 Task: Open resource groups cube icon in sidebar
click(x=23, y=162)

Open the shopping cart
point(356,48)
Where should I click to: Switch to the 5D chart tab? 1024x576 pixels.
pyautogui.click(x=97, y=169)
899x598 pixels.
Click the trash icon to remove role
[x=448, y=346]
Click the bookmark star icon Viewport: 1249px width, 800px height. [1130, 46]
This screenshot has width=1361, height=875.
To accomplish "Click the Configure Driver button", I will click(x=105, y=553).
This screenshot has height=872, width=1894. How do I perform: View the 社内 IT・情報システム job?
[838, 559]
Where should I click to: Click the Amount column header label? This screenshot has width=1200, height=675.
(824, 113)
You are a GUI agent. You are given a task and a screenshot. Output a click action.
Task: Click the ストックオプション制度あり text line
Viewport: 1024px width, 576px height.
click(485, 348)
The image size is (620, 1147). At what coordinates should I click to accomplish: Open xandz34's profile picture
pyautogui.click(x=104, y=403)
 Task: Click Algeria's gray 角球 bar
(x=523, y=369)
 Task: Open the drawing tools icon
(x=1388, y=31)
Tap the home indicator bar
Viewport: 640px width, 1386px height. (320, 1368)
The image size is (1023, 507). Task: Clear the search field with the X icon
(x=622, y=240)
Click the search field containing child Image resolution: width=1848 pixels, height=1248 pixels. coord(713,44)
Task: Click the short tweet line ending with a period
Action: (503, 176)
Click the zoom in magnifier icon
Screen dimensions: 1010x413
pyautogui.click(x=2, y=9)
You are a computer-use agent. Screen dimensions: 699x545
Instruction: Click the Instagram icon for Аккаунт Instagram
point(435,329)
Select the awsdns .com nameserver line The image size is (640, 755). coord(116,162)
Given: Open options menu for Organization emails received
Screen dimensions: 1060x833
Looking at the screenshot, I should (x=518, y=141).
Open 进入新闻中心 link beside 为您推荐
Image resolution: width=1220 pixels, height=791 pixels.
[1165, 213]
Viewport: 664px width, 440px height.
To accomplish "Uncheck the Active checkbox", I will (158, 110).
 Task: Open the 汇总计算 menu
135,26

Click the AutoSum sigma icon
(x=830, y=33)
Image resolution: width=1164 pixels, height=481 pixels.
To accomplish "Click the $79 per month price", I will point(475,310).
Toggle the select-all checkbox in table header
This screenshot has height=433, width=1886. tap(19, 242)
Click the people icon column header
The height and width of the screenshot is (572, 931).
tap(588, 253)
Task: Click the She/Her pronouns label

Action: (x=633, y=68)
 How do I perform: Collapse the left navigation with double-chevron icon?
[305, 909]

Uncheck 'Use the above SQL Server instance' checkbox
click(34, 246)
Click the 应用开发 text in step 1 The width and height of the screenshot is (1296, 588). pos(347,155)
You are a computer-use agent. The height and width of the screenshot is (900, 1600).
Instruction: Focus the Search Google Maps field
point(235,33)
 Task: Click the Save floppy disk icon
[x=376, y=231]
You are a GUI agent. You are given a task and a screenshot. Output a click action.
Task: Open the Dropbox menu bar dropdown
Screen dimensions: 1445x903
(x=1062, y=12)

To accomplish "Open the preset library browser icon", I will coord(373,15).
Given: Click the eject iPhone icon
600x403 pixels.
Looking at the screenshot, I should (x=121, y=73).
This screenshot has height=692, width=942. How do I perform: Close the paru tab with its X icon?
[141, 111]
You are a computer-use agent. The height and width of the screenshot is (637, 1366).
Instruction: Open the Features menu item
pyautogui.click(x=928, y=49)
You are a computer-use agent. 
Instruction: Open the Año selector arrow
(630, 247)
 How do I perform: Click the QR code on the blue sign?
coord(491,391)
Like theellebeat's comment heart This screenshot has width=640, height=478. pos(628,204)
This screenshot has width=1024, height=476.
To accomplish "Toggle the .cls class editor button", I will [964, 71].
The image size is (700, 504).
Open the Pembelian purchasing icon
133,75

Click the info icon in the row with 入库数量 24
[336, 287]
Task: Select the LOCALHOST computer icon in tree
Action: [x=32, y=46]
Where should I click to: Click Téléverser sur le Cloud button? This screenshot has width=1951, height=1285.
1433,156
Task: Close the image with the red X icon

**What needs to be done**
Check each line of the records for the word "will", and show the lines that contain it.

**Solution for this problem**
To accomplish "Click the Configure Driver button", I will click(x=105, y=553).
To accomplish "Uncheck the Active checkbox", I will (158, 110).
To accomplish "Click the $79 per month price", I will point(475,310).
To accomplish "Open the preset library browser icon", I will coord(373,15).
To accomplish "Toggle the .cls class editor button", I will [964, 71].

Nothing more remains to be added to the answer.